Great Plate Disaster of 2017


One of those age-old questions of seasoned RVers–not necessarily old ones–is what kinds of plates and other dishes to travel with.  I can’t count how many times someone has asked how I pack glass dishes, and I’ve always had a simple answer: I don’t.  They just sit in the cabinet where they always do, with nothing in between them.

That’s worked well for 11 years.  Not a single plate or bowl broken in transit, though I did break one by dropping it in the sink.  They weren’t expensive dishes, just a Mainstays set I picked up at Wal-Mart, then added to a couple of times with the same thing from a Kroger Marketplace.  Here’s basically the same thing, available from Amazon, though I know I didn’t pay nearly that much:

[amazon_link asins=’B0721GFM2Q’ template=’ProductAd’ store=’rvne-20′ marketplace=’US’ link_id=’4459b44f-4faf-11e7-8eaa-f1a4e7644cd8′]

All good things must end..

Notice that I referred to those dishes in the past tense.  They were great dishes–they looked modern, and the square shape fit nicely in the square cabinet.  They were microwaveable, and dishwasher safe.  But in a sort of reverse run of the Ballad of Thunder Road, they made it through Bearden and Knoxville, and all those roads that “angels feared to tread”, but a barely noticeable imperfection in the pavement west of Maynardville jarred the cabinet door open and the whole stack of dishes came crashing out.

Broken plate pieces on countertop
Broken glass on countertop

Of the six dinner plates, salad plates, and bowls, only three dinner plates, two salad plates, and a lone bowl survived.  And the two salad plates that survived didn’t survive the fall–they were dirty, and safely tucked away in the dishwasher.

Broken plate and bowl pieces on floor.
Broken plates and bowls on floor.

Finding New a Plate Set

I started off thinking I would just go back to Wal-Mart or Kroger, get enough plates to replenish the set.  But the first one I stopped at didn’t have all of the pieces, so I started looking around.  I thought about some Corelle dishes, which would have been nice, but they’re kind of expensive and I didn’t see anything I really liked.

Some of you know I was on my way to see my grandparents when I broke all of the dishes.  My grandfather had a stroke, and has been working his way through rehab.  My grandmother, his wive of over 66 years, has pretty well refused to leave his bedside for about a month.
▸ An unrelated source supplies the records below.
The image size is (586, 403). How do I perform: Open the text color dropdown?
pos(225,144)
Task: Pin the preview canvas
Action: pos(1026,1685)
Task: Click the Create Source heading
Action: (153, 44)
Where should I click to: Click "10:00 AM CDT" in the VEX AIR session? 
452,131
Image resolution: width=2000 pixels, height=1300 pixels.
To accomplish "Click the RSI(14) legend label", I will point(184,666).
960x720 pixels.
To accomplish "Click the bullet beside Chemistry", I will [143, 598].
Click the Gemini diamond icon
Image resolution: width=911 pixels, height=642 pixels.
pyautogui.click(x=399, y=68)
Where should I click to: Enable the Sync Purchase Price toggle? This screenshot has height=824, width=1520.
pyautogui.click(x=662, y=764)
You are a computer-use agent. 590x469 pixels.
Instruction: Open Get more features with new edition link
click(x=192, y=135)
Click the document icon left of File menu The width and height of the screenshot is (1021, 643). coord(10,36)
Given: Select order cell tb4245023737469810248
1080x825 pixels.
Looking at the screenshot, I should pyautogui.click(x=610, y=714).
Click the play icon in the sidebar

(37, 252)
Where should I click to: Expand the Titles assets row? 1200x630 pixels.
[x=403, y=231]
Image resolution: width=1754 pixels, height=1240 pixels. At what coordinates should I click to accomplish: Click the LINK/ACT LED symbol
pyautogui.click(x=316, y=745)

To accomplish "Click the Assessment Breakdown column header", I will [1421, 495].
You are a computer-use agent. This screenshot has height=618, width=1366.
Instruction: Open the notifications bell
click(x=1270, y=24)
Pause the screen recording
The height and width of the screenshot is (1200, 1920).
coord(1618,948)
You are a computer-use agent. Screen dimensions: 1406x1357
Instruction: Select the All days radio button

One of the places I looked online for dishes was Ikea, and there was a new one opening Wednesday just a mile or so from the rehab facility.  I expected a “hell no” from my grandmother in response to the idea of going over there on opening day, but to my surprise, she was up for it.  This was the scene getting ready to leave:

Grandma getting ready for the Ikea adventure
Grandma getting ready for the Ikea adventure

Ikea on Opening Day?

We heard about news stories about road closures, special traffic patterns, parking shuttles, and all kinds of other accommodations for what was supposed to be a big deal.  But a noontime aerial shot didn’t look too bad, so we went for it.

We got over there without issue, and parked in a row of spaces against the building and a very short walk from the entrance.  The restaurant was busy, but it wasn’t bad at all wandering through the showroom.  Heading downstairs to the marketplace, we found the plates and bowls I was after, and checked out in the shortest lines I’ve ever seen at one of their stores.

The plates I bought were rectangular (12″ x 8″) instead of square.  I rarely used the full-sized dinner plates from the old set, instead using the salad plates for most meals.  They fit in the kitchen cabinet front-to-back, creating a space next to the stack for other dishes.

The new dishes got a run through the dishwasher, and put to use the next day:

Dinner on new rectangular plate from Ikea.
Dinner on new rectangular plate from Ikea.

Since then, I’ve come to appreciate the rectangular shape.  Often I eat meals at my desk, and it’s usually pretty crowded.  Sitting there or across from someone at a narrow table, these plates make things a little less crowded.

2 Comments Add yours

  1. Ron Corwin says:

    After our microwave door do I g open and springing the lower hinge, same model as yours Dave, we now use large wire ties from Home Depot to tie things closed. We have had a container of flour on the floor. No more. My wife also carries her wedding China white us. I guess in case we get married again. I placed a screw eye next to the microwave and the toe keeps it closed along with all the cabinets.

    1. Dave says:

      I’ve certainly had things fall in the past, but the microwave has never been one of the things to open. Usually it’s just certain drawers (including the dishwasher if I forget to lock it), and on one occasion a pantry cabinet.